Con la sua consueta abilità Anne Tyler descrive un’umanità al di fuori degli schemi consueti, una quotidianità da definirsi ai limiti della cosiddetta normalità. Semmai si possa dare una definizione di cosa sia o non sia la normalità.

“In un modo o nell’altro la permanenza di Willa a Baltimora si era protratta senza che lei se ne accorgesse. La stanza degli ospiti aveva assunto quell’aspetto definitivo, vagamente trasandato, che sa di casa; le persone che incontrava durante la passeggiata del mattino la salutavano con un sorriso; l’uomo che passava davanti alla casa due volte al giorno trascinato dai suoi tre cagnolini Westies aveva cominciato a fare commenti sul tempo e il coniglio di pezza all’incrocio finalmente era stato recuperato dal proprietario, o altrimenti eliminato con discrezione…”

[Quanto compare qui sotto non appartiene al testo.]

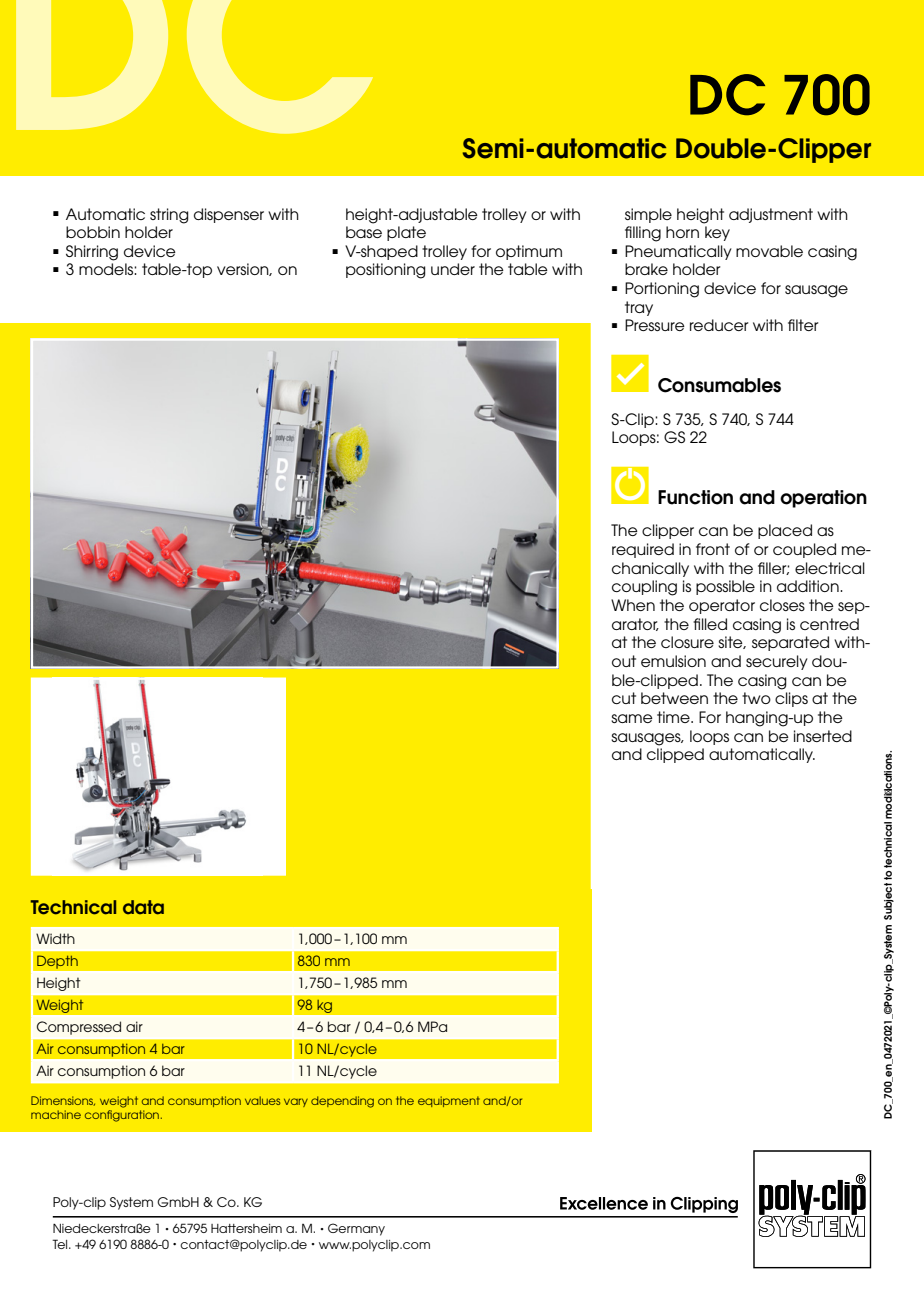 The height and width of the image is (1308, 924). I want to click on Tel, so click(61, 1244).
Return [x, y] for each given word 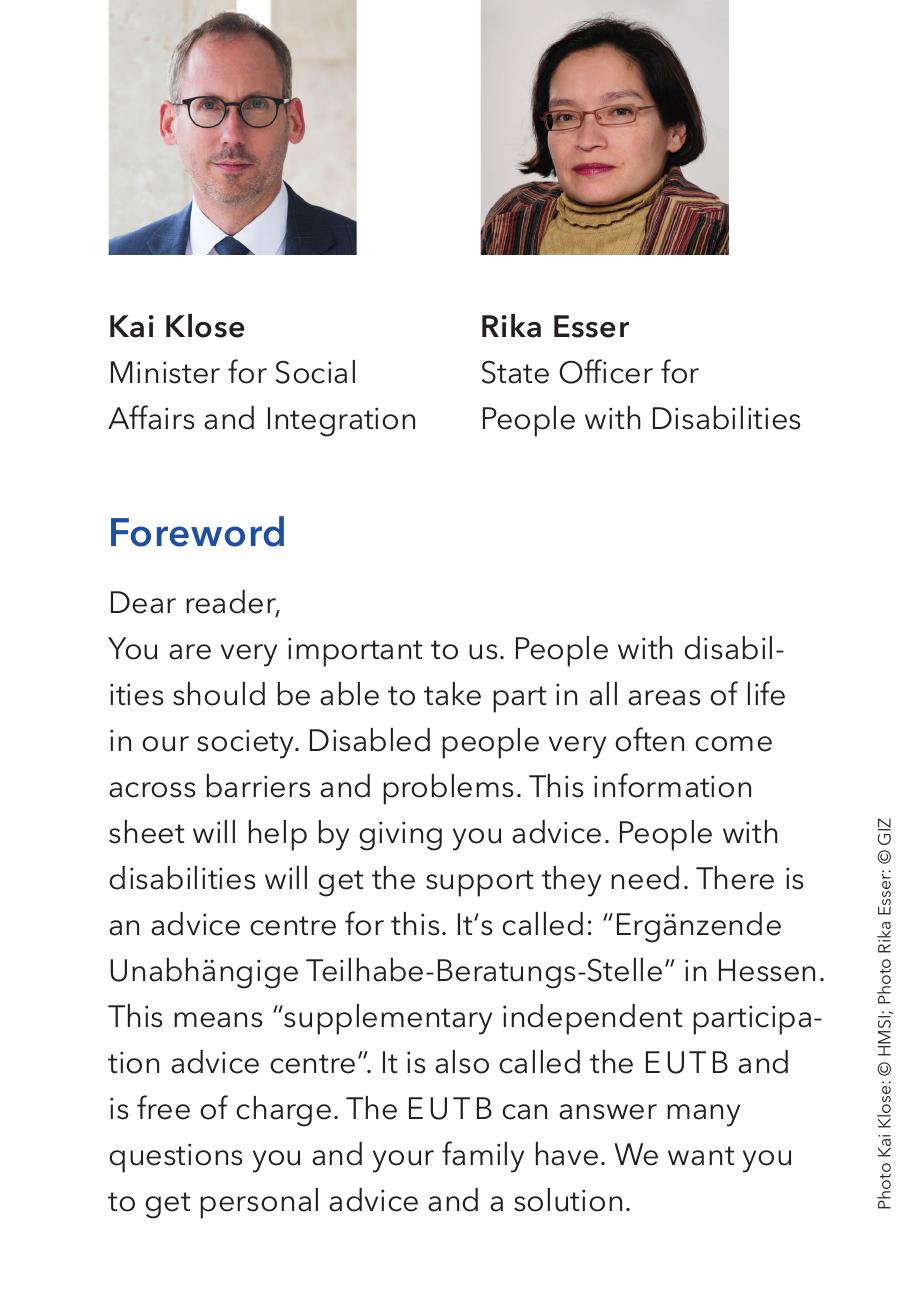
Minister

Eccellente il tratteggio dei personaggi che, con i loro tic e le loro idiosincrasie, sono raccontati con una verosimiglianza tale da offrire al lettore uno spaccato di una famiglia americana sui generis.

Da aggiungere il contesto ambientale dello sviluppo narrativo, significativo, pur nella semplicità delle rappresentazioni, tale da partecipare il lettore alla realtà che appartiene ai personaggi del romanzo.

Raccontato con un’ironia di fondo, così tipica dell’autrice, il finale è intriso però da una sorta di amarezza. Soprattutto in occasione del commiato, quando Willa avverte solitudine e nostalgia per tutto ciò che inaspettatamente ha avuto in dono.